Pics would not upload on the post


----------



## AlbertdeWitte (Jul 12, 2016)

Guys

Last night I fitted the side valve and it seems Im good so far. I am now onto the horizontal bar that links to the side valve shaft. Should finish that tonight. I must say its not so cold lately so I can put in a couple of hours in the workshop.


----------



## AlbertdeWitte (Jul 13, 2016)

Hi Guys

Last night I made the cross link bar and connector to the side valve rod. I have also set the valve timing, looking good so far.


----------



## AlbertdeWitte (Jul 15, 2016)

Another missing part was the valve gland which I made last night.

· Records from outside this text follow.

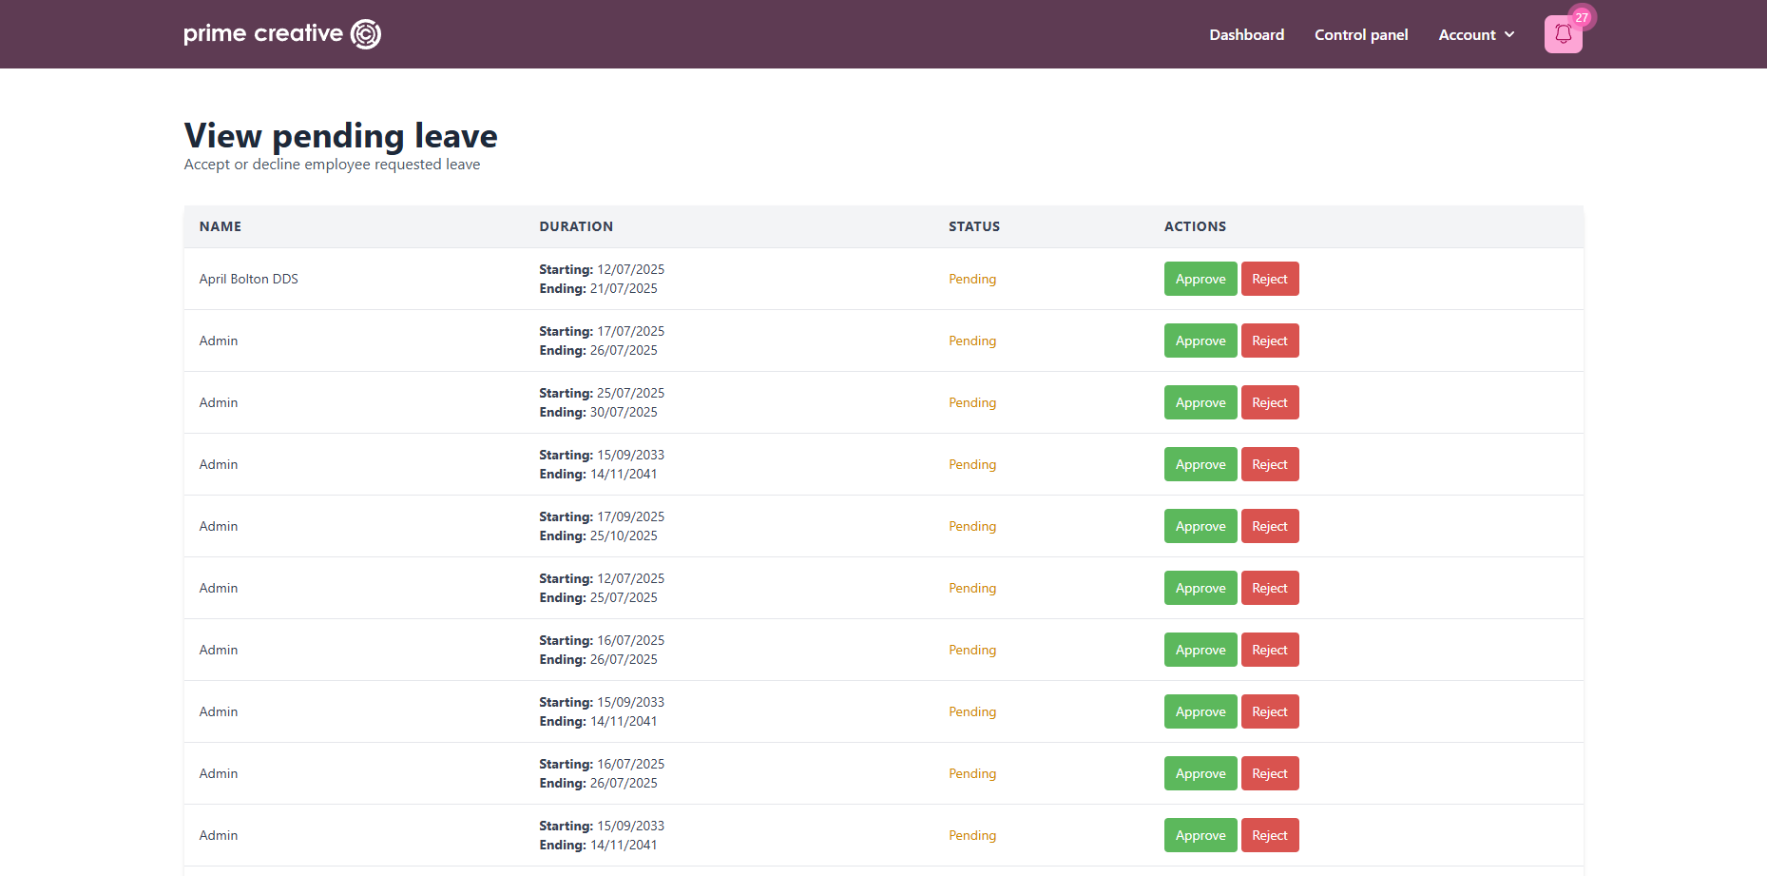Approve leave starting 12/07/2025 ending 25/07/2025
This screenshot has height=876, width=1767.
coord(1200,588)

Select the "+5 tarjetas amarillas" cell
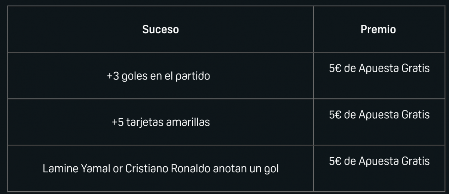[161, 122]
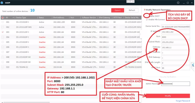Tick the checkbox for device 010

pos(3,67)
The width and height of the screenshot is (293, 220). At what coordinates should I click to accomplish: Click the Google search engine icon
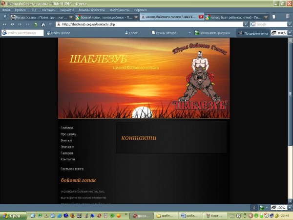coord(253,24)
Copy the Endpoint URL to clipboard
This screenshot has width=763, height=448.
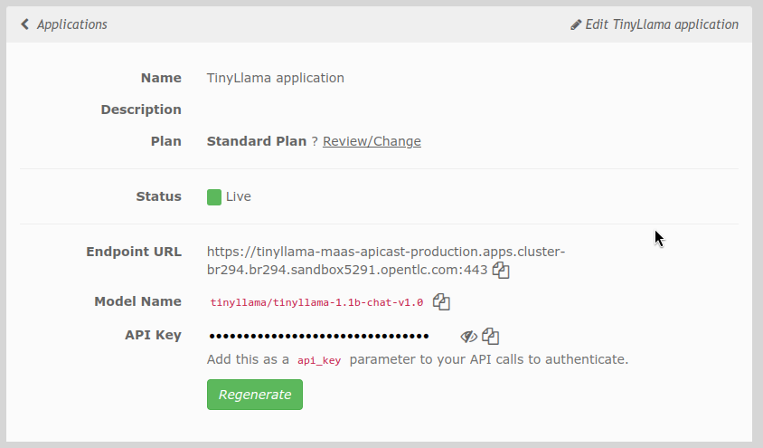click(x=501, y=271)
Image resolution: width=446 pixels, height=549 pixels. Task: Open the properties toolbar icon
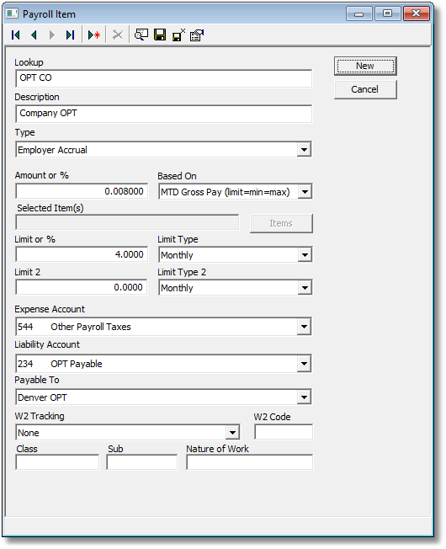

I think that concludes making of missing parts. I must now assemble and test it.....CANT WAIT lol


----------



## cwelkie (Jul 15, 2016)

Looking good Albert! You are well on the way to adding another fine engine to your growing collection.
Charlie


----------



## AlbertdeWitte (Jul 18, 2016)

Thanks Charlie!!


----------



## Blogwitch (Jul 18, 2016)

Looks like it wasn't as bad as you thought Albert.

It is coming along just great.

Well done

John


----------



## AlbertdeWitte (Jul 18, 2016)

Hi All

Like I said before, just final assembly and a test run. Ive got a runner!

Now I am going to strip, fix this and that, polish and paint it, I have some left over of the Redwing, maybe to consider that.


----------



## jayville (Jul 18, 2016)

Have been following with interest...well done...clem


----------



## AlbertdeWitte (Jul 18, 2016)

jayville said:


> Have been following with interest...well done...clem



Thanks Clem


----------



## ShopShoe (Jul 18, 2016)

That turned out well. I like your color choices.

Thank you for posting the log and the final photos.

--ShopShoe


----------



## packrat (Jul 18, 2016)

Have been keeping up with all your posts on the beam engine rebuild, I built one also but took me almost 2 years to finish working part time on it...Working on Stuart 5A now, almost done, don't ask how long I have worked on it.


----------



## AlbertdeWitte (Jul 19, 2016)

ShopShoe said:


> That turned out well. I like your color choices.
> 
> Thank you for posting the log and the final photos.
> 
> --ShopShoe



Thanks for following along ShopShoe, more final photos to come


----------



## AlbertdeWitte (Jul 19, 2016)

packrat said:


> Have been keeping up with all your posts on the beam engine rebuild, I built one also but took me almost 2 years to finish working part time on it...Working on Stuart 5A now, almost done, don't ask how long I have worked on it.



Hi Packrat

Thanks for the message, I also work part time on the engines and maybe why I sometimes have a angry wife LOL. I like all the Stuart models specially the Victoria, maybe one day I will build that one too. 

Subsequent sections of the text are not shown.